Of course the technology is simple enough, but the intellectual property is not. EVC has the word vMotion (a trademark) in the title. Microsoft cannot use the term vMotion. As such their compatibility mechanism (which works the same way) is called Migrate to a physical computer with a different processor version (MTPCWDPV). The name is not nearly as sexy as EVC, but they compensated by assigning it to the VM instead of the cluster. It is a simple checkbox that you check (or uncheck) under the Compatibility Configuration screen.
If you are going to be using Live Migration between hosts with potentially incompatible CPU then follow these steps:
- Within Hyper-V Manager click on the VM in question and then in the Action Pane (VM Name) click Settings…

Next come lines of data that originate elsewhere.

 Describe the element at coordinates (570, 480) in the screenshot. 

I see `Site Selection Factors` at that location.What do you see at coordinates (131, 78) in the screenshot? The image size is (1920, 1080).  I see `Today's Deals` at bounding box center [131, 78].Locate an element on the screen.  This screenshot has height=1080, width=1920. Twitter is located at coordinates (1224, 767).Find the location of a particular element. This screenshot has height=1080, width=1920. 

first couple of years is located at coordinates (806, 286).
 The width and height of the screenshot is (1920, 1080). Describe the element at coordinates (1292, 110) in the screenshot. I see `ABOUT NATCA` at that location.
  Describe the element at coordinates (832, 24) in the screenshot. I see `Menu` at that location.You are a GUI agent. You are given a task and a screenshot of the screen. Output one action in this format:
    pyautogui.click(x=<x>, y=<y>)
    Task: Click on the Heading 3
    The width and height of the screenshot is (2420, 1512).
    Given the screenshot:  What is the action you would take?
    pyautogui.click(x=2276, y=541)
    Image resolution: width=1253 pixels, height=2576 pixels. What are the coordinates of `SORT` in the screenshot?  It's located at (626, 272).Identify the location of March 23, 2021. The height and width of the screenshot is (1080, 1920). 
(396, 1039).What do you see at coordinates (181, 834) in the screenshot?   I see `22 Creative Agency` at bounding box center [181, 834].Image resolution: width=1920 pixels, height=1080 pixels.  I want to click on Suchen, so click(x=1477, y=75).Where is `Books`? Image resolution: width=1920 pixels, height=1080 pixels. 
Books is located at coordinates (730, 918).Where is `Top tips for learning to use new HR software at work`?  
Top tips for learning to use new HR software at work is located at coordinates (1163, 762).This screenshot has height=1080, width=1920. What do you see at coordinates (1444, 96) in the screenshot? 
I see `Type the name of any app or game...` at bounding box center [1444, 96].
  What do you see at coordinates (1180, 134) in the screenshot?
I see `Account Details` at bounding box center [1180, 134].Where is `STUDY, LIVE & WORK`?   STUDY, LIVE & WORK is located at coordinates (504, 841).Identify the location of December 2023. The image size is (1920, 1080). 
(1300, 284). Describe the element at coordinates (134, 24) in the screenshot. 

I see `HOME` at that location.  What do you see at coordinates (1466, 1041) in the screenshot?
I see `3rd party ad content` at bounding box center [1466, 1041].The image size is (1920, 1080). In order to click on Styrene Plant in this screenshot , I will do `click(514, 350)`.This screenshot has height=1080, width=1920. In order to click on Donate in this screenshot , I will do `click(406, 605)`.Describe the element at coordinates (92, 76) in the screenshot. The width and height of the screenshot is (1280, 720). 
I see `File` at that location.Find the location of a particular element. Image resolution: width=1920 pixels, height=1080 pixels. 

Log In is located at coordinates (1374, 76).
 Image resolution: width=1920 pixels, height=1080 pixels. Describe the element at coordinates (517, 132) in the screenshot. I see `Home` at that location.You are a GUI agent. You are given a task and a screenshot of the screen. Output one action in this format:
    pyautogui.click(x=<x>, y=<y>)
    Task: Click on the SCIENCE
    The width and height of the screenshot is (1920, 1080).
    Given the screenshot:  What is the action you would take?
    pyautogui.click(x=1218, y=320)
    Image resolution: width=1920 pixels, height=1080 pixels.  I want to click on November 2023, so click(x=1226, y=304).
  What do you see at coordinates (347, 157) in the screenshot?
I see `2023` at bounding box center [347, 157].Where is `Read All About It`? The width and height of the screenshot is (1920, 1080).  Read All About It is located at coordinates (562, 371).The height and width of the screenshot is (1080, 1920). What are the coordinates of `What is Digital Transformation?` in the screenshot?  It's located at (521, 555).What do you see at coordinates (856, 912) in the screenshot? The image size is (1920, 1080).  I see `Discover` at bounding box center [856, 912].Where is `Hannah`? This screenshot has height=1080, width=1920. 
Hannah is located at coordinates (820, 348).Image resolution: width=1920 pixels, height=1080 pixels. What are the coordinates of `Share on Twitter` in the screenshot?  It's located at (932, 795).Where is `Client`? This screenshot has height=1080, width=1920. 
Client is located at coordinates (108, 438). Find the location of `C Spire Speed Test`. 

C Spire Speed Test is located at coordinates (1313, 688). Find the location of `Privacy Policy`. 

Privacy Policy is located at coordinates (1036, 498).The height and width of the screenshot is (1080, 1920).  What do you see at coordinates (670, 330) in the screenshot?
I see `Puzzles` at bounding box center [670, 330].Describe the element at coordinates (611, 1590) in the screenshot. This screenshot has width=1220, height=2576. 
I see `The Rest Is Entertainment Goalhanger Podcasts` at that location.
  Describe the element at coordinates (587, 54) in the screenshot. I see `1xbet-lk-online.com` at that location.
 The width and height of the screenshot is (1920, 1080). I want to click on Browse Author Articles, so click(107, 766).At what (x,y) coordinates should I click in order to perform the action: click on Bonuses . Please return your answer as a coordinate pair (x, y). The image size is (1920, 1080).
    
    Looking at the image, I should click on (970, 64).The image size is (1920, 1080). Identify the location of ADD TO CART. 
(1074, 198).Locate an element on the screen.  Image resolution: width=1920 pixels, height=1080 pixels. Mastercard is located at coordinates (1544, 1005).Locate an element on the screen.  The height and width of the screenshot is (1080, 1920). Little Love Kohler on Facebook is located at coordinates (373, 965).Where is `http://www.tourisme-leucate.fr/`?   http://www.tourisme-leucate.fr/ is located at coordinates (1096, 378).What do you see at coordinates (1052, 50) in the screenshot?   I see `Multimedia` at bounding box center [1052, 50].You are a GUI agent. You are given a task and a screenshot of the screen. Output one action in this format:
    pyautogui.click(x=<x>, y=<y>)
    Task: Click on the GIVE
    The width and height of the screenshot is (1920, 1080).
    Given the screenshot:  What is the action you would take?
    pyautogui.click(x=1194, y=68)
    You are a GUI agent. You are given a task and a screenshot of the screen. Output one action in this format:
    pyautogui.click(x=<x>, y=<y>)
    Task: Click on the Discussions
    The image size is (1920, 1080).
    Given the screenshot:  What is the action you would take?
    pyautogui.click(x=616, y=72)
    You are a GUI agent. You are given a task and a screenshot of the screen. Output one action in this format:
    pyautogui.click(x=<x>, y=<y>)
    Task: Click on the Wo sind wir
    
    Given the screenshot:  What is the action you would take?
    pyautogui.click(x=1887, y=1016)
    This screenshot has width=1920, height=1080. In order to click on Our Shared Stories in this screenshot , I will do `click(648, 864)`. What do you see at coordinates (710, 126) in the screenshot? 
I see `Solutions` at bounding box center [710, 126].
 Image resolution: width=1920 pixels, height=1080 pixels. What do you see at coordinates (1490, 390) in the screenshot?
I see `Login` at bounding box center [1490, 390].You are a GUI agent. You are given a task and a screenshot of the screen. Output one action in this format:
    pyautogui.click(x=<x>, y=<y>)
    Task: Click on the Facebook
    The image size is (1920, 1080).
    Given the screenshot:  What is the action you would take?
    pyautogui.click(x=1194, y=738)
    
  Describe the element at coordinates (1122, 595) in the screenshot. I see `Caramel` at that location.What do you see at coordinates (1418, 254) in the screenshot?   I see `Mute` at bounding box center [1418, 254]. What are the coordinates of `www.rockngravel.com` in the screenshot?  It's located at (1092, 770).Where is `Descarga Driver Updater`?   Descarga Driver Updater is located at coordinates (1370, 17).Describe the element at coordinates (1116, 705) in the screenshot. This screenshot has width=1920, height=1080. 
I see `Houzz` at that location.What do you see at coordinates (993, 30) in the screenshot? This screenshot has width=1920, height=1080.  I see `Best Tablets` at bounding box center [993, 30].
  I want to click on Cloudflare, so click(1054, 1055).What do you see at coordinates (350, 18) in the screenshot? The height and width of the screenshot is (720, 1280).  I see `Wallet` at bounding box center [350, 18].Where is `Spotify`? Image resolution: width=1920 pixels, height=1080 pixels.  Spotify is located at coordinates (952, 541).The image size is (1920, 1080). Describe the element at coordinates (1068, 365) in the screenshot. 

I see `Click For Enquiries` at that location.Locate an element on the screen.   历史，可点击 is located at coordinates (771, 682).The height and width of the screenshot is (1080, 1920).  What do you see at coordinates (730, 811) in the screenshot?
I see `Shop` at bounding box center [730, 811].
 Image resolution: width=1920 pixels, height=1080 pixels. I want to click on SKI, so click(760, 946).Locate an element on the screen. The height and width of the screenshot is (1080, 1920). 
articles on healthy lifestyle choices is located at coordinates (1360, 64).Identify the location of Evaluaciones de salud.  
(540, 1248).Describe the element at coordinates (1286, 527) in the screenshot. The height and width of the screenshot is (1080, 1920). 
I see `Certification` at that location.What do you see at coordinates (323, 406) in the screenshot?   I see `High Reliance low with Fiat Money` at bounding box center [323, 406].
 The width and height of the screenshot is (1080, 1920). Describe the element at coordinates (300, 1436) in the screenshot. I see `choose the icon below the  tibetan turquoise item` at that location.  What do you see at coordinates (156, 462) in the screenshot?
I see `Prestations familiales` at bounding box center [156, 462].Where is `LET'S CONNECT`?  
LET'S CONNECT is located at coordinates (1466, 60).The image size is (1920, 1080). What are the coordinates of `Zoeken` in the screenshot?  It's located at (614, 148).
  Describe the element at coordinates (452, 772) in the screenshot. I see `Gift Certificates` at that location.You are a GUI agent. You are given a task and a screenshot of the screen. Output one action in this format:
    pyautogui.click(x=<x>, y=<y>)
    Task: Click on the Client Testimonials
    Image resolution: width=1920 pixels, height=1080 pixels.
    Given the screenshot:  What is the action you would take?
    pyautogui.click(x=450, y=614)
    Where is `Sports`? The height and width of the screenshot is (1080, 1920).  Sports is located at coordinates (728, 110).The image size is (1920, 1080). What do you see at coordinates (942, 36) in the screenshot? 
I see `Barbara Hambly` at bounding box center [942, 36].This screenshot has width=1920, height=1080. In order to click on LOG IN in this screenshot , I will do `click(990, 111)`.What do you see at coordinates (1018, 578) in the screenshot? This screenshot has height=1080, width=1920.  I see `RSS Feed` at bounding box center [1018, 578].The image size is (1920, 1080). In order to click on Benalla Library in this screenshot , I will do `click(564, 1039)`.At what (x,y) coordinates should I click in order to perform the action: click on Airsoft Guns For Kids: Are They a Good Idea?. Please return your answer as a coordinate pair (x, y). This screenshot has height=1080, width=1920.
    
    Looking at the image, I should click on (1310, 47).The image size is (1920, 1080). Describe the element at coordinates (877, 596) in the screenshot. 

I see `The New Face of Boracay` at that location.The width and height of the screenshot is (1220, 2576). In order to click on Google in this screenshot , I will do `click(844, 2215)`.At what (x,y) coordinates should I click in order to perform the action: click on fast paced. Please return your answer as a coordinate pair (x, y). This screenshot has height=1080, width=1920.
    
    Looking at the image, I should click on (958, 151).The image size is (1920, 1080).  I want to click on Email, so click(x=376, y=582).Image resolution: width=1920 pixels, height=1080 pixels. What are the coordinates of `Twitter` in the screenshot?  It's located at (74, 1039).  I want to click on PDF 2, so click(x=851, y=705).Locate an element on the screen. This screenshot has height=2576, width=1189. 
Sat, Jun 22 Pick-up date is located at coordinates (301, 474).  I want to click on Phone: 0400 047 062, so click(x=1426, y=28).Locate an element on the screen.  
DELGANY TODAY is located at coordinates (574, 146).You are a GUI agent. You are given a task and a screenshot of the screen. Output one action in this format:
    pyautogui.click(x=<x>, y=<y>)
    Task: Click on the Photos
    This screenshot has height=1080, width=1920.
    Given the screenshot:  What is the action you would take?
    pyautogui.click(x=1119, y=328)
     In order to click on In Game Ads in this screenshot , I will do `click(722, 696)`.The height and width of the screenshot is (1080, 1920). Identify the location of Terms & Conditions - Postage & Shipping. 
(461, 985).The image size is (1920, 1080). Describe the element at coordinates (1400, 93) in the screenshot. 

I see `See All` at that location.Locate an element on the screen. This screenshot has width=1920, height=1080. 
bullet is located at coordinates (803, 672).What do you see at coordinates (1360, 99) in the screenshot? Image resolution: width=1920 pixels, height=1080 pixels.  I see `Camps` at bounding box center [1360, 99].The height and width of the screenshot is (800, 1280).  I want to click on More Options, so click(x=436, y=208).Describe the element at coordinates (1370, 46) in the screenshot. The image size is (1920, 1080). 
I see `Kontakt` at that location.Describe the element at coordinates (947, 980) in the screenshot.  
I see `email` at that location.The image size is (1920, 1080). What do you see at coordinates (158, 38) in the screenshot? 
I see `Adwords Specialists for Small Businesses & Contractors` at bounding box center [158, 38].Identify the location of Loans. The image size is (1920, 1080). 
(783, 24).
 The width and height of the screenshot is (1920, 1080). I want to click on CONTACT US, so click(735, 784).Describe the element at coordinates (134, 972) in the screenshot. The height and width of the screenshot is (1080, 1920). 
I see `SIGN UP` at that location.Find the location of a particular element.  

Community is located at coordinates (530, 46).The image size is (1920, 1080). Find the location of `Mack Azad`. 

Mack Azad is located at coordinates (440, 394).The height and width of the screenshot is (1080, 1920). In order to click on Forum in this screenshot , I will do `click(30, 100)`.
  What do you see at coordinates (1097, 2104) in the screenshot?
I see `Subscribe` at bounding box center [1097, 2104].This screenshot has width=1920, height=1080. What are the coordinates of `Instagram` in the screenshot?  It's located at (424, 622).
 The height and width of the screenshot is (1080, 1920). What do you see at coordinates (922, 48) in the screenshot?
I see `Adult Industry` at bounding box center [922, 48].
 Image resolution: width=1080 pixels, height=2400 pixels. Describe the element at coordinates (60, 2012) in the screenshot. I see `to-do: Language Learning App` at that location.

- In the Navigation Pane click Processor, then click the + next to Processor to expand the tree.
- Click on Compatibility
- Click the checkbox Migrate to a physical computer with a different processor version.
- Click OK.
Following these simple best practices will not make you an expert in Hyper-V by any means, but it is a good start… what they will allow you to do is get started comfortably and play with the technology without hitting some of the more common stumbling blocks that beginners seem to run into. As your needs grow you will be comfortable enough with the technology to try new things, explore new possibilities. Before long you will be as virtualization expert, ready to tackle concepts such as Shared Nothing Live Migration, Failover Clustering, Cluster Shared Volumes, and much much more.
In the meantime dip your toes into the virtualization waters… it’s warm and inviting, the hazards are not too dangerous, and the rewards are incredible. In no time you will be ready to get certified… but even if that is not your goal you have already taken the first steps to becoming a virtual wiz!